#### RECORDS FOR THE TASK
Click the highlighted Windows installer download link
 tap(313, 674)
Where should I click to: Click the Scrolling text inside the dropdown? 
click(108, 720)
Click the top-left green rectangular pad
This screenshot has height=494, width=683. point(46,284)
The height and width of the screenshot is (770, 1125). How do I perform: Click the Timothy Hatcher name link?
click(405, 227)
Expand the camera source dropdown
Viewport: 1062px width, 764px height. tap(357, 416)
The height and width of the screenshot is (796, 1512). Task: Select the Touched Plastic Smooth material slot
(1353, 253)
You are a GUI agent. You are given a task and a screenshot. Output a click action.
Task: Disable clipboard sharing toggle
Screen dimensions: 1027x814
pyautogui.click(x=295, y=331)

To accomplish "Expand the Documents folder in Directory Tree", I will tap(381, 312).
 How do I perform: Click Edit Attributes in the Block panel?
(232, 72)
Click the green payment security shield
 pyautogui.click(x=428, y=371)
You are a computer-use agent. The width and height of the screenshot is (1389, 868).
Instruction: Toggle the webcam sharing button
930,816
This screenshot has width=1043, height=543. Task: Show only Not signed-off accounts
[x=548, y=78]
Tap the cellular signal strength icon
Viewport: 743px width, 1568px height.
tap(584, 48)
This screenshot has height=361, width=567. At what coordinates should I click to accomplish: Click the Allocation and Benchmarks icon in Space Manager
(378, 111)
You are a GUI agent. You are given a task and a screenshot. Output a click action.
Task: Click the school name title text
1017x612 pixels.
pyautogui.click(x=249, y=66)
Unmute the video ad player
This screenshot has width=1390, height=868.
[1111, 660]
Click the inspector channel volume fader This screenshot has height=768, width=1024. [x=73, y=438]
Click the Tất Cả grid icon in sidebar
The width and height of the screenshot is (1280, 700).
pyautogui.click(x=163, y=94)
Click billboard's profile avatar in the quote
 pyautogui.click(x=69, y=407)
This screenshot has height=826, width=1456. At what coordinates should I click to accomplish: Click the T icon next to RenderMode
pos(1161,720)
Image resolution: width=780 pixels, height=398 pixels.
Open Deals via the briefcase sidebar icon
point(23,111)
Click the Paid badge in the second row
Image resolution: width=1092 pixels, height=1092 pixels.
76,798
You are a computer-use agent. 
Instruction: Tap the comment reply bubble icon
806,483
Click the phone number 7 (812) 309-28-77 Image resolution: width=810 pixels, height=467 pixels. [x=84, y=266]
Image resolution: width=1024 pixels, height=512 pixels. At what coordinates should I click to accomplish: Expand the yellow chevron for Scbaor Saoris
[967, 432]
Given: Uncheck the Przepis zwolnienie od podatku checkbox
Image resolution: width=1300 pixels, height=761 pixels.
########
INSTRUCTION:
Reproduce verbatim the entries above, from the line with "Click billboard's profile avatar in the quote" through the end of the entries, including both.

THE RESULT:
Click billboard's profile avatar in the quote
 pyautogui.click(x=69, y=407)
This screenshot has height=826, width=1456. At what coordinates should I click to accomplish: Click the T icon next to RenderMode
pos(1161,720)
Image resolution: width=780 pixels, height=398 pixels.
Open Deals via the briefcase sidebar icon
point(23,111)
Click the Paid badge in the second row
Image resolution: width=1092 pixels, height=1092 pixels.
76,798
You are a computer-use agent. 
Instruction: Tap the comment reply bubble icon
806,483
Click the phone number 7 (812) 309-28-77 Image resolution: width=810 pixels, height=467 pixels. [x=84, y=266]
Image resolution: width=1024 pixels, height=512 pixels. At what coordinates should I click to accomplish: Expand the yellow chevron for Scbaor Saoris
[967, 432]
Given: Uncheck the Przepis zwolnienie od podatku checkbox
Image resolution: width=1300 pixels, height=761 pixels.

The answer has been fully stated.